Most AVs are expected to use a mix of onboard and remote decision-making. Running applications close to where data is generated can reduce round trips to the cloud, slashing end-to-end latency and easing the transmission burden on core network links.
Multi-Access Edge Computing (MEC) is one of the architectural changes behind the scenes that will complement the 5G mobile network's advanced radio infrastructure. Others, including network slicing and virtualization of software and hardware in carrier facilities, will help make edge computing possible.
Some mobile operators have already implemented edge computing on 4G. For AT&T, positioning servers near the edge has slashed a typical 100ms roundtrip latency on LTE to 20ms, said Cameron Coursey, VP/CTO of IoT at AT&T. With 5G, AT&T wants to achieve 10ms or less to support automated driving.

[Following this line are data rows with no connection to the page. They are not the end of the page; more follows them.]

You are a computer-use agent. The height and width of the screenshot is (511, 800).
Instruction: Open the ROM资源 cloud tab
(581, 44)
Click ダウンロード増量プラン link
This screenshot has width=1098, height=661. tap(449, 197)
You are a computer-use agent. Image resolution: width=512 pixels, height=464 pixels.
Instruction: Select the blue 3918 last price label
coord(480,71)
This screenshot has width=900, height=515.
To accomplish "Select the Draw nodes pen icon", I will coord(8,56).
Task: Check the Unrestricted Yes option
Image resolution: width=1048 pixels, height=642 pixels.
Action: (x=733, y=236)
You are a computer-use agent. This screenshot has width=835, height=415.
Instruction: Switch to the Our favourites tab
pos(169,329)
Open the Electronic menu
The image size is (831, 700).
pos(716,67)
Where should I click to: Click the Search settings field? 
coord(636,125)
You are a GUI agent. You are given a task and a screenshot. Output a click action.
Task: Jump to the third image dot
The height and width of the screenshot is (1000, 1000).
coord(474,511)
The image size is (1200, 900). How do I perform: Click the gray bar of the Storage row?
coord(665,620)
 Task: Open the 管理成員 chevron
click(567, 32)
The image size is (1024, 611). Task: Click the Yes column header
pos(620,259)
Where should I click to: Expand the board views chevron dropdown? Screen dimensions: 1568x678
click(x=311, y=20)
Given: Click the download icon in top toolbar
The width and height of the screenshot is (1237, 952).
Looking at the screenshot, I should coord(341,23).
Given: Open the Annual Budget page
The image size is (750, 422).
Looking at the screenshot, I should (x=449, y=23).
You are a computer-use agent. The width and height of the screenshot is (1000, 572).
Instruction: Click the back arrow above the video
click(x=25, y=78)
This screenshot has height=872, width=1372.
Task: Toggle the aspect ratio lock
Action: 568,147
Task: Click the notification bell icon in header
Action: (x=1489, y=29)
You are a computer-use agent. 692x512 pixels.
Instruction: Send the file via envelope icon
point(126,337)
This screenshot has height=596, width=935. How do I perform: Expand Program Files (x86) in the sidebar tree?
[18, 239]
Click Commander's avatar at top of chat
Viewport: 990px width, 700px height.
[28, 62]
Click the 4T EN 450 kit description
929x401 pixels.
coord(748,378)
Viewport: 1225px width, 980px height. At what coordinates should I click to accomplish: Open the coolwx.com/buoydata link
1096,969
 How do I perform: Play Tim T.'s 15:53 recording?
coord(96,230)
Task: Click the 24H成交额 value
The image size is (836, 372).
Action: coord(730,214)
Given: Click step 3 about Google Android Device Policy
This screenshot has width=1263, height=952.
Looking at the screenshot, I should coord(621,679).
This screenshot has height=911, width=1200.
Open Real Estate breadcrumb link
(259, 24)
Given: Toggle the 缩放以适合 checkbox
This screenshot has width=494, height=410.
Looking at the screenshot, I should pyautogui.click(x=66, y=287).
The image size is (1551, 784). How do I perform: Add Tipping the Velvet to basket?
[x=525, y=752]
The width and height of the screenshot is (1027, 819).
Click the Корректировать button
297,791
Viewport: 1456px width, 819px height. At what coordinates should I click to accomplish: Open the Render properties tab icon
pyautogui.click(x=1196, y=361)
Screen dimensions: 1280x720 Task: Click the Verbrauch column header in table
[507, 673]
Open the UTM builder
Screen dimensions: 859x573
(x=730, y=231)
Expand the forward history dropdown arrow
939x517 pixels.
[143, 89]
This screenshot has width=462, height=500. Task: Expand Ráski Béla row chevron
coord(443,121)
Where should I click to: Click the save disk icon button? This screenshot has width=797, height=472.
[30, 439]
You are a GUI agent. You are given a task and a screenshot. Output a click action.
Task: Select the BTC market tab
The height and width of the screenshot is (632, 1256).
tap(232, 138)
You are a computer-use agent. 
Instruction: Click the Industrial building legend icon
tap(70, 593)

Verizon, Deutsche Telekom and other operators also plan to deploy MEC.
One example of an autonomous driving application that could use edge computing is automated traffic management, said Martin Beltrop, head of Nokia's mobile networks automotive business. An application would analyze real-time data about the location, direction and speed of all the cars, pedestrians and other connected road users in a given area -- up to 1,000 objects in a busy intersection. The software would use that data to build an object model of the road users, including their location and direction, which could be used to help AVs get through the area safely and efficiently.
How close is the edge?
Achieving the approximately 10ms latency needed for this service would require both 5G and an "edge cloud" located closer than the core of the carrier's network, Beltrop said. That wouldn't necessarily mean servers mounted on cell towers. With fiber backhaul from nearby basestations transmitting data at the speed of light, the edge cloud could be as far as 10km away, he said. In a well-architected 5G network, it could reside at the first or second aggregation point behind the basestation.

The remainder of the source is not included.